Brûle ta cravatte et danse !

Quel bonheur de lire dans le journal « les Echos » du 1er septembre 2010, que le néerlandais Lee Zevenbergen , patron de Qurius, ne croit plus aux règles du management classique et prône le plaisir au travail !
Ça fait des années que je vante les avantages , pour l’entreprise, de travailler sur l’axe du plaisir au travail et , à vrai dire, ne rencontre que solitude et quolibets .
« les entreprises doivent lâcher prise et les patrons faire en sorte de permettre à l’énergie des salariés de remonter à la surface » dit Lee Zevenbergen.

Comme il a raison !
Une bonne moitié au moins des salariés vient travailler sans réelle motivation et les autres voient souvent les occasions qu’ils auraient de faire de leur travail une passion, s’étioler au fil des règlements , des ordres, des consignes, des contrôles, des autorisations , bref, d’une liste infinie de peines à jouir !

Tout le monde connaît cette réalité ; comment ne pas la voir ? Mais tout continue comme avant. Les patrons et dirigeants restent donc souvent les seuls à entretenir une vraie relation passionnelle avec leur travail et avec l’entreprise, si l’on excepte les artisans , les artistes et toutes les professions où l’individu a choisi son travail et en est maître.

Les clés sont là. La plupart des salariés n’a pas vraiment choisi le travail qu’elle exécute.
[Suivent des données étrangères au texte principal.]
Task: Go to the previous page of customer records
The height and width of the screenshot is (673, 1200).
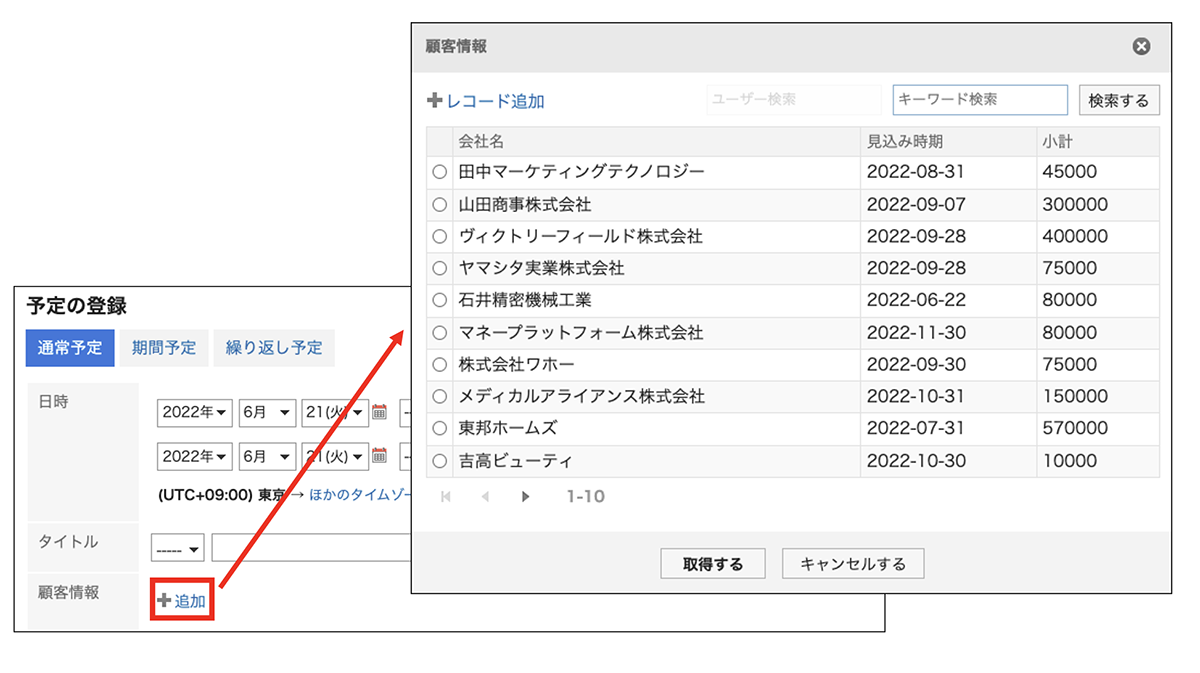Action: coord(484,496)
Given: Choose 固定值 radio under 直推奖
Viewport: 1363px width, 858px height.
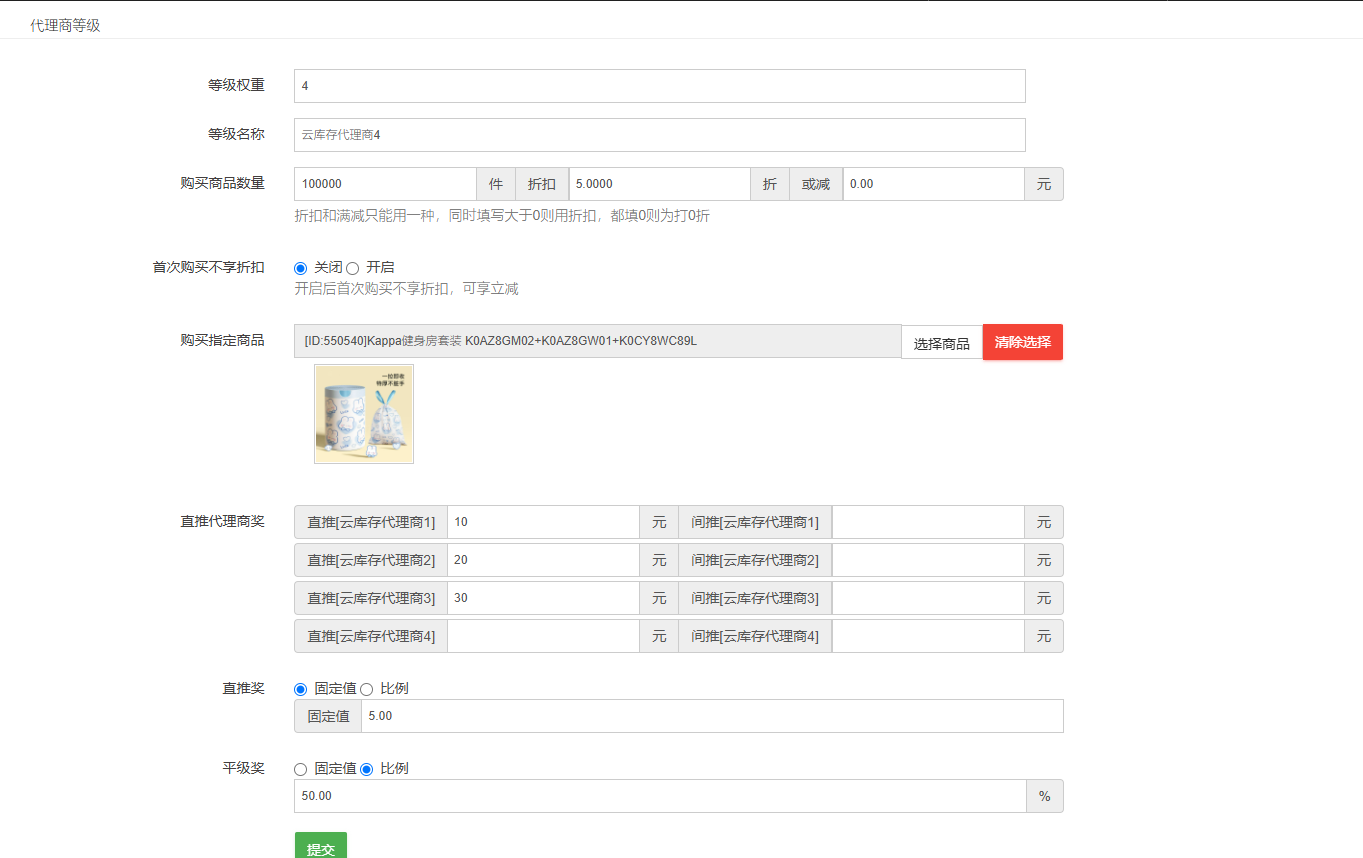Looking at the screenshot, I should point(300,689).
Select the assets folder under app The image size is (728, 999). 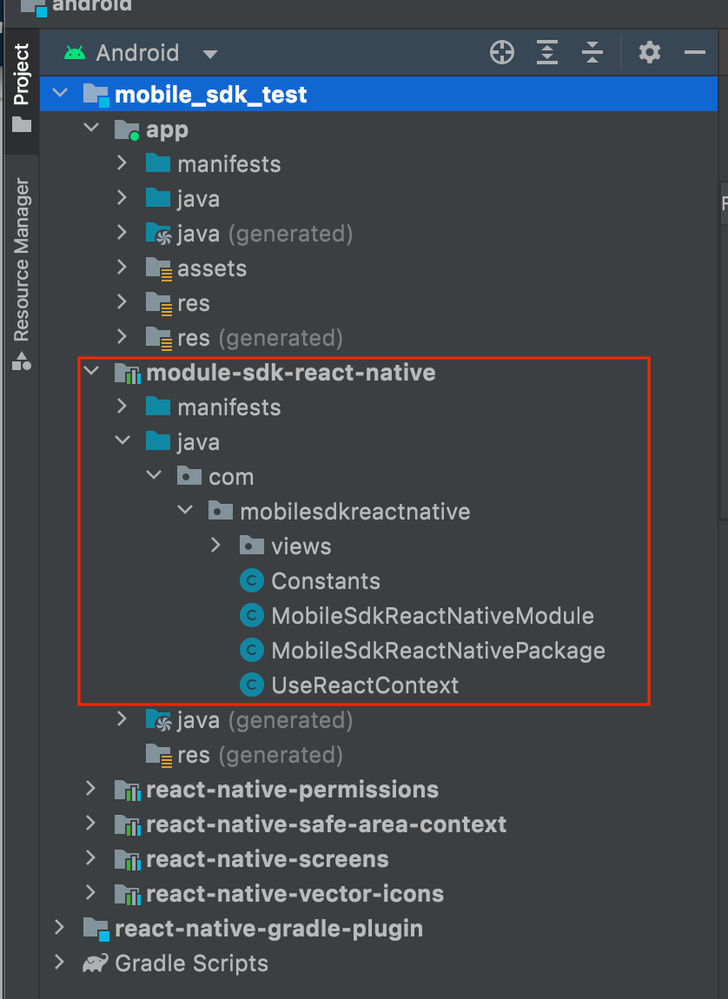(212, 268)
La première condition pour qu’elle l’exécute avec plaisir est de la faire s’interroger si elle a vraiment plaisir à faire ce qu’elle fait . Il n’est jamais trop tard pour s’interroger sut l’adéquation entre ses talents et inclinations et son travail actuel. Selon le résultat, on continue ou on prend les moyens de « réussir sa vie » et non plus seulement de la gagner.

La deuxième condition consiste à interroger les conditions dans lesquelles le travail s’exécute.
Et là , il y a beaucoup à dire. L’introduction des outils de reporting d’un management saxon souvent mal digéré autant que mal supporté par les salariés latins, a considérablement dégradé le plaisir au travail.

Dans les années 70 à 80, avant son apparition, les cadres et salariés étaient ils donc si nuls ?
La productivité était sans doute inférieure et les effectifs souvent «gras », mais ne pouvait on augmenter la productivité sans tomber dans le maniement à outrance d’outils de gestion qui ne conviennent guère aux mentalités latines, créatrices et donc assoiffées d’autonomie ?

Sans liberté, il n’y a pas de création. La chance de l’Europe est dans sa capacité à inventer beaucoup plus que dans sa capacité à faire. Créativité et productivité ne s’excluent pas, au contraire. Questionner les salariés sur le moyen d’atteindre tel résultat est beaucoup plus efficace que de leur coller des objectifs, des tableaux de bord et des entretiens tous les 6 mois.

Pour changer, il faut mettre au fronton de l’entreprise qu’il est interdit de venir travailler sans y prendre plaisir ; on doit aussi prendre les moyens de s’entretenir, au fond , avec chacun et confronter son plaisir et son travail, ses rêves professionnels , ses habiletés professionnelles et ce qu’ils sont devenus. Ceci fait, il faut mettre en œuvre l’ingéniérie qui convient pour insérer du plaisir dans tous les interstices de la vie professionnelle et du travail du salarié.

La DRH sera beaucoup mieux utilisée ici qu’à faire plein d’autres choses qui , à vrai dire, n’augmentent en rien la motivation des salariés, qui est , plus encore que la compétence, la vraie ressource humaine de l’entreprise.
Dans l’onglet « documents » du site « drh autrement » , vous trouverez plein d’autres idées pour augmenter le plaisir au travail, dans le power point qui lui est consacré.
Dans tous les cas, faites selon votre bon plaisir.

PS ) Le titre de l’article est le titre du livre de Leen Zevenbergen.